At heart, the biggest challenge facing us is the sombre but likely prediction that the learning gap will be further entrenched by the time schools reopen. Teachers and leaders will have to do more than ever before to help those pupils who need them most. Fortunately, schools have all the tools they need to make a great job of it. In contrast to the lockdown period, where digital technology has been a boon, the big return will need only the most basic ingredients: effective teaching, strong leadership, and motivated pupils.

The evidence is clear that these ingredients are our best bet when it comes to making the biggest difference, even more so for disadvantaged pupils. Pupils on the receiving end of great teaching make four times more progress that those receiving poor teaching.

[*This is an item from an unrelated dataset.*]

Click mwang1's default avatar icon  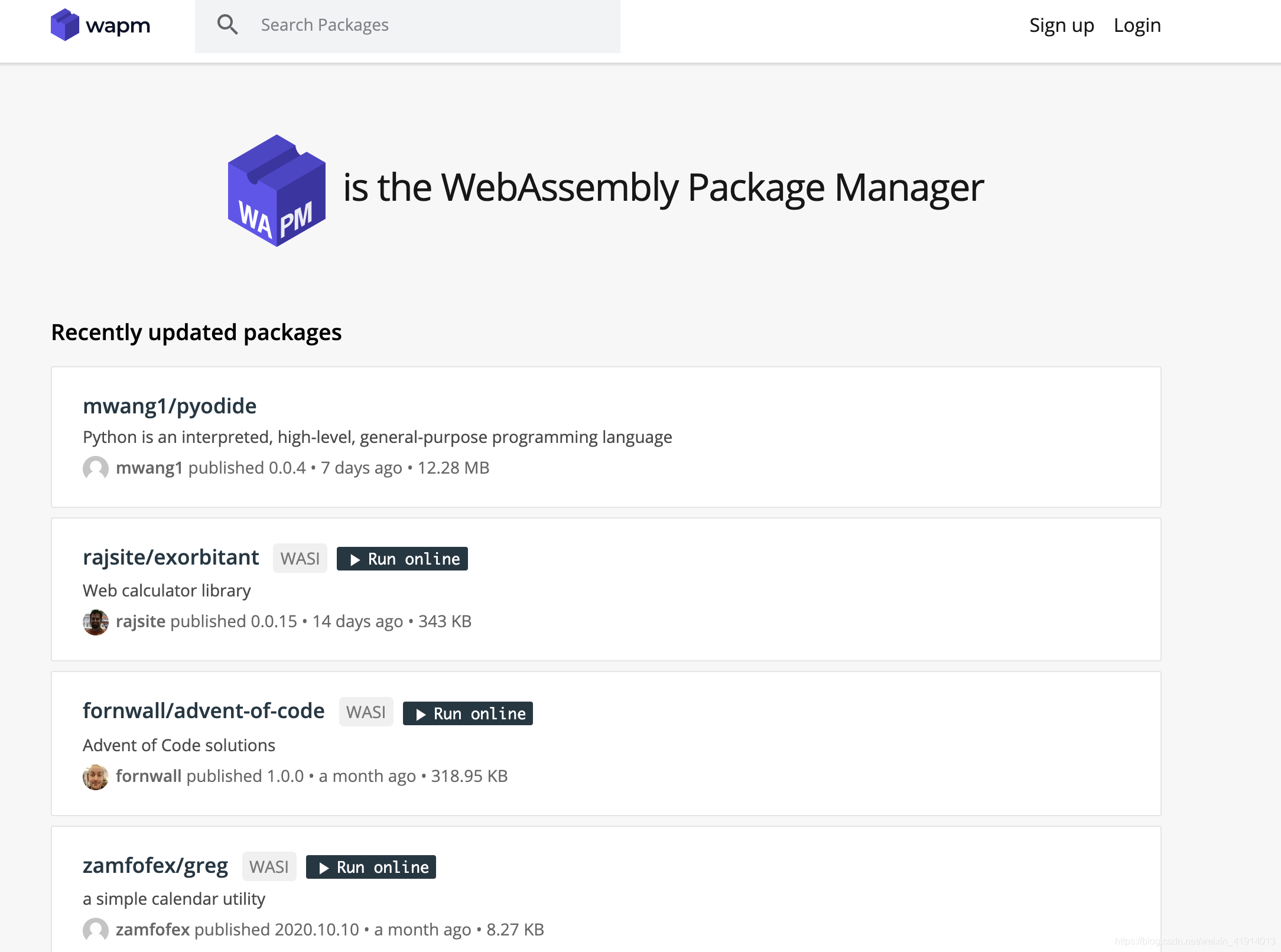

By comparison, looking to technology for a boost in this setting has the potential to be more of a distraction than an aid.

Closing the gap through effective teaching and leadership entails finding out what pupils know and don’t know, making strong curriculum decisions about what to prioritise in lessons, teaching in ways that are supported by the best available evidence, and (re-)establishing a strong culture of learning across the school.

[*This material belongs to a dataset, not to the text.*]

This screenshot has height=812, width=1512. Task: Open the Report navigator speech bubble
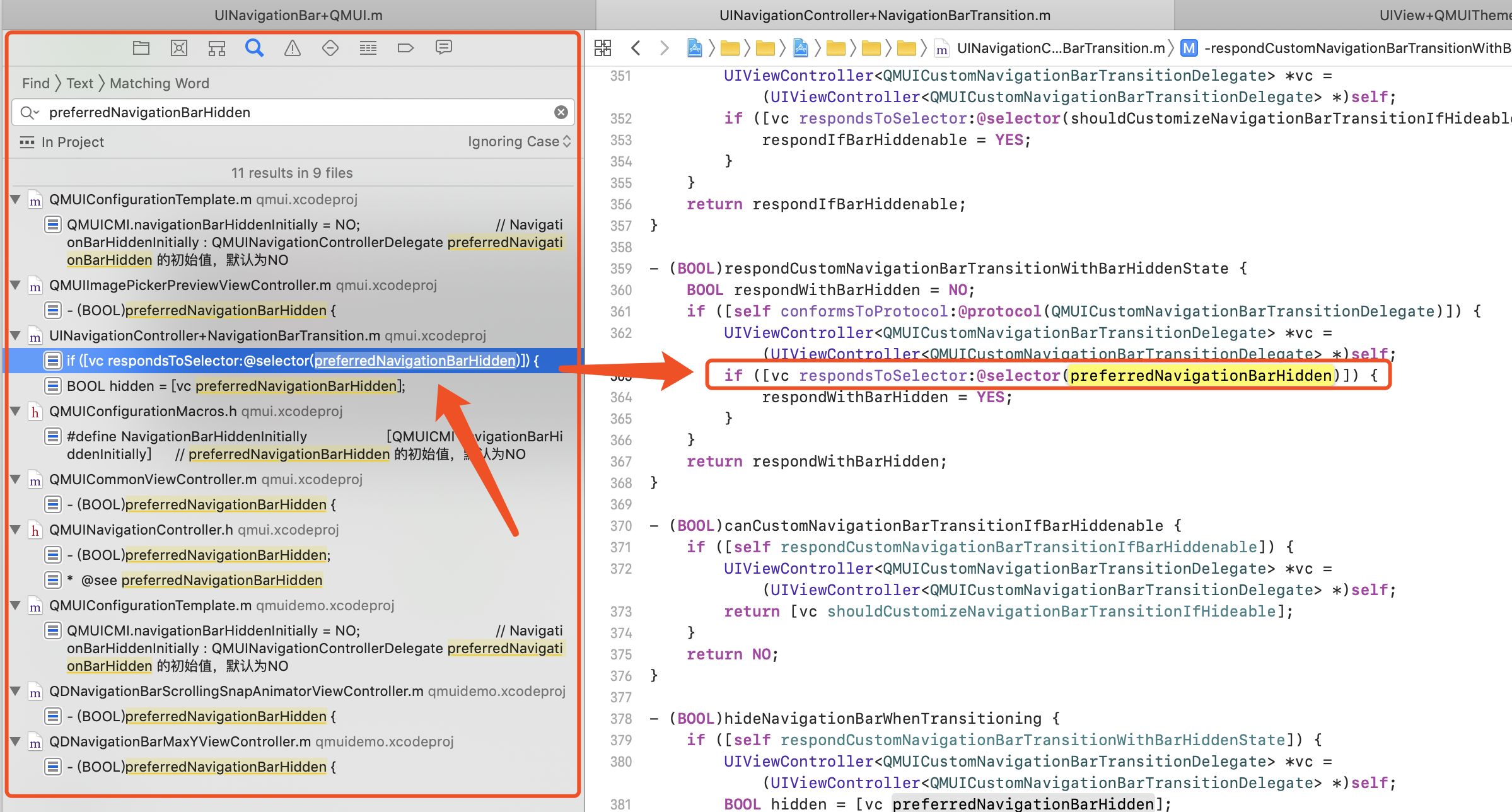(x=444, y=47)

Pupils will have had a wide range of experiences during lockdown

This latter challenge is the one schools could easily overlook, and that could turn out to be a costly error. The extended lockdown period will have chipped away at motivation, habits, and feelings of belonging. When pupils return to school, all these things will have to be re-established, and quickly, if the effects of good teaching are to make their mark.

The good news is that teachers and leaders know how to do a lot of this stuff. Establishing routines, norms and values are the bread and butter of great schooling. However, these often happen unconsciously and the risk of relying on intuition is that we fail to recognise the need to take intentional action to ensure it happens.

Purposefully establishing an effective culture for learning entails four key elements. First, securing early experiences of success for pupils, particularly the most vulnerable. Success breeds feelings of self-efficacy and increases the chances that pupils will be more motivated to learn in similar future situations.

Second, establishing simple, easy-to-follow and familiar routines. These help pupils to think less about the how of their learning, which enables them to think more about the what of their learning. What pupils think about is what they end up learning.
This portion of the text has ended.